В гостиной уже опять вовсю спорили, поэтому я вышла из комнаты, не опасаясь, что меня услышат, и села на корточки у дверного проема, прислонившись спиной к стене. После короткой и бурной перебранки, в которой уже переходили на личности, слово снова взяла мама. Она говорила негромко и спокойно, никто ее не перебивал.
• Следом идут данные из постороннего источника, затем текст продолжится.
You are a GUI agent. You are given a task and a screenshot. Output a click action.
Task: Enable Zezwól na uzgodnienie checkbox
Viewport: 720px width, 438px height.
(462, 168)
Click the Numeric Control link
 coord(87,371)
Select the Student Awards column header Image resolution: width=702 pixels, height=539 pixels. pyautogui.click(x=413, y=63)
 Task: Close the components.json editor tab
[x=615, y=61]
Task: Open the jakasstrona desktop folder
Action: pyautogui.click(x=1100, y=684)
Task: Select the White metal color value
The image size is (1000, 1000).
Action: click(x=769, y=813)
— Вспомните, сколько было противников ЭКО в семидесятых. Да и сейчас тоже — вспомните недавние пикеты. Общество не готово. Тем более к такому. Мы должны защитить их право на обычную жизнь.
— Но они не обычные люди!
— Нет! — оборвала мама собеседника на полуслове. — Они обычные, такие, как все!
— Хорошо, — прервал ее еще один собеседник, однокурсник папы. — Как вы объясните детям, что мы прячем их? Они захотят знать, и очень скоро, к чему эта безопасность, и доступы по коду, и шифрование чатов.
— Им пока нельзя говорить, думаю, — произнес женский голос.
— Я тоже думаю, что стоит сказать позже, лет через пять, — согласилась мама.
— Но они рано или поздно найдут их! — кипятился сокурсник.
— Они специально разыграли этот спектакль, понять бы зачем, — задумчиво сказала мама.
— Чтобы предупредить нас, вот зачем! Чтобы кто-то из нас сорвался и выдал все имена!
— Всех имен не знает никто, я думаю, — ответила мама.
У нее был испуганный и встревоженный голос. Захотелось выглянуть, посмотреть ей в лицо и убедиться, что она боится, но я опасалась, что они меня заметят и прервут разговор. У меня начала гудеть голова от осознания того, что все начинается снова, как в прошлый раз, и я лишена возможности защититься, не попасть в лавину, не лететь вниз без шанса остановиться.
Они на несколько секунд замолчали — выдохлись, устали кричать и спорить. И в этот момент раздался громкий, сверлящий уши звонок маминого мобильного. Мама приняла вызов и включила громкую связь. В трубке кто-то всхлипывал.
— Лиза, Лиза, держись, — одновременно произнесли несколько голосов.
— Что у вас происходит? — спросила мама, запоздалым эхом повторяя мои слова.
— Офицеры отошли, а вообще мне нельзя ни с кем говорить, — всхлипнула мать Божены. — Мы ждем, когда позвонят похитители. Все телефоны на прослушке, кроме этого, старого.
— Они еще не звонили? — спросила мама.
Ответа не последовало, из чего я поняла, что Лиза, Елизавета Михайловна, отрицательно покачала головой.
— Слава в больнице, пришел в себя, — всхлипнула она.
— Мы заедем к нему завтра, — сказал кто-то из мужчин в комнате.
— Я все время думаю: что, если это не партнеры, а…
— Давайте дождемся звонка похитителей, не будем паниковать раньше времени, — попросил папа.
— Вам легко говорить! Ваши дети дома! Они не звонят, я… Я не знаю, что с ней! — прокричал плачущий голос в трубке. — Я готова на все, имейте в виду! Я расскажу все, что знаю, лишь бы найти ее!
Связь резко оборвалась.
— Вот именно этого они и хотят, — раздался голос папы.
— Зачем они назвали ее Боженой, зачем? — прозвучал незнакомый мужской голос. — Так подставиться! Ведь это же очевидно!